De nombreuses agressions ont eu lieu dans les établissements scolaires depuis la rentrée. Comment expliquez-vous la multiplication de ces incidents ?
Les violences physiques restent rares mais, quoi qu’en disent certains sociologues (toujours les mêmes !), les remises en question de l’autorité sont incessantes. Il suffit d’interroger des professeurs expérimentés pour qu’ils le confirment ! Le problème, c’est que ces contestations exigent des enseignants une solidité qu’ils ne peuvent conserver sans le soutien de l’institution. Or ce soutien leur fait défaut. Pour s’imposer, l’autorité doit être légitime. Les enseignants tirent leur légitimité des savoirs qu’ils maîtrisent et qu’ils sont censés transmettre à leurs élèves. Or, le savoir étant remis en question par l’ensemble de la société, beaucoup d’élèves ne savent plus ce qu’ils font sur les bancs de l’école et les profs en viennent à douter de leur légitimité. Tout est fait pour les fragiliser dans leur formation. Je le jure, je l’ai entendu d’une formatrice en IUFM : « Vous avez autant à apprendre de vos élèves que vos élèves de vous » ! Les rôles sont inversés. Toutes ces fadaises affaiblissent les enseignants en semant le doute sur leur mission. Elles expliquent aussi le naufrage de tant de jeunes.
Cette crise de l’autorité peut-elle également expliquer des drames aussi sordides que le double assassinat d’Échirolles, par exemple ?
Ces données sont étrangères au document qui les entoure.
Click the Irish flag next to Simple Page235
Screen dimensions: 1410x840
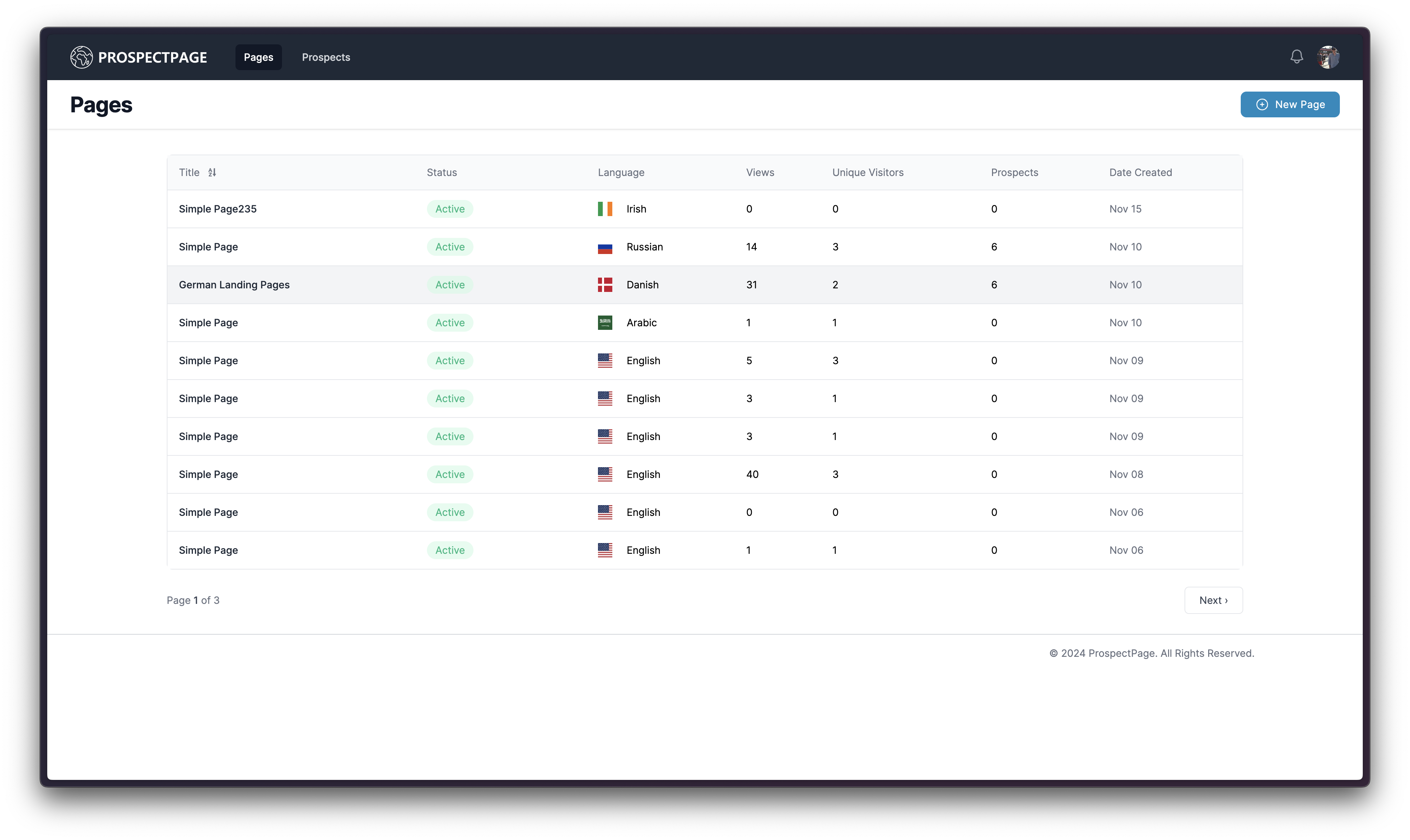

Avec Échirolles, on franchit un degré dans l’horreur, qui ne s’explique pas seulement par la crise de l’autorité mais par le délitement absolu de la civilisation. Il y a quelque chose d’inhumain chez les assassins de Kevin et Sofiane. Ce ne sont pas des révoltés, ce sont des jeunes qui ont grandi sans qu’on ne mette aucun frein à leurs pulsions. Ils n’ont jamais été éduqués. C’est l’éducation qui permet d’accéder à la conscience de l’autre – ce que l’on nomme l’empathie. Sans éducation, le petit de l’homme ne de vient pas pleinement humain. Nous avons régressé vers les temps barbares. La question est : “Comment, nous, adultes, avons-nous pu produire ça ? ” Comment avons-nous pu produire des Mohamed Merah ou des Youssouf Fofana, le chef du gang autoproclamé des “barbares”, l’assassin d’Ilan Halimi ? (…)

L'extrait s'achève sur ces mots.